Review of Antigone

Antigone (1961)
10/10
Director's Purpose
12 October 2007
Warning: Spoilers
I believe the director's purpose was to persuade the audience to consider the following argument: Man is given only a limited number of chances to change his unrighteous/stubborn behavior into something more righteous, just and humble. If man refuses to submit to these chances, thereby procrastinating his repentance until the end, he not only causes unnecessary suffering upon others, but also upon himself. This theme is illustrated through Creon in four ways.

Creon is given many chances throughout the film to change from stubborn tyrant to humble citizen—one who is equal and open-minded with everyone else. His first opportunity to change occurs through the exchange of words he has with his son, Haemon. Haemon attempts to persuade his father to free Antigone by stimulating his mind to reason. He graciously tells his father that he respects him, and that he will submit to his will if it be just. However, Haemon does not believe his father's will is just, and attempts to open his mind to other truths that exist outside his narrow perspective—namely, the truth of what Antigone did for her brother was noble and laudable. Haemon also gives a metaphor to what will happen to his father if he does not submit to humility: "Pliant trees survive even the fiercest storms. But rigid trees will break and collapse in the slightest wind." Even hearing the Chorus say that the words of his son are worth giving attention to, Creon is too dogmatic at this point. It's going to take a lot more to change his heart.

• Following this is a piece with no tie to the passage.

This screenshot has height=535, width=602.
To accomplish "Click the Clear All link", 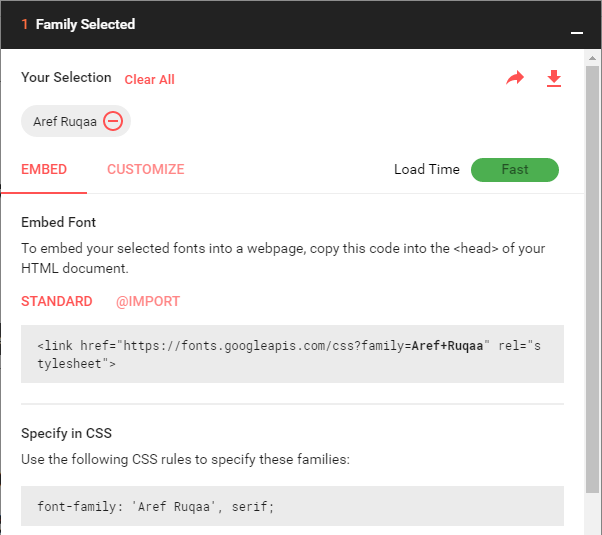I will click(150, 80).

His second opportunity to change is given to him through Antigone's last testimony before she is sentenced to dwell forever in the cave. Feeling that death is about to overtake her, she cries out to Creon, asking him what she has done wrong—what law she has broken. She admits that if her action is wrong, she will repent of her sins. But she also admits and prophesies that if her accuser is wrong, that the same death and curse placed upon her will also come upon him. This is a foreshadow of what was yet to take place to Creon, a man who continued to act as the rigid tree his son earlier warned him about (kind of like an Abinadi moment). Still, Creon is set in his ways and refuses to renounce his unrighteous judgments.

His third opportunity to change seems to be the most effective in softening his heart. Knowing that the prophet has never been wrong about any foretold prediction, the blind prophet foretells the terrible fate that lies at Creon's discretion if he does not change. These words carry heavy weight into Creon's heart, causing him to now consider freeing Antigone and burying Polynices.

The fourth opportunity comes from the Chorus. Upon contemplating the prophet's words, Creon announces, "Tell me what I must do and I will do it." The Chorus reproaches the king and tells him that he must free Antigone and bury Polynices in order for the curse to be removed. However, by the time he acts on this advice—which was the advice he was given all along—it is too late. Antigone, Haemon, and his wife all end up killing themselves as a result of Creon's procrastination. He now finds himself in a world of pain, having finally learned to comply with obedience through the things in which he suffered, but was now too late to do anything about. The last scene where Creon is escorted outside the walls of the kingdom produced a haunting image for me in what will happen to those who procrastinate the day of their repentance. Those who do so will, in a like manner, be escorted outside the celestial gates by the sentinels that guard them—keeping the impure and unholy out.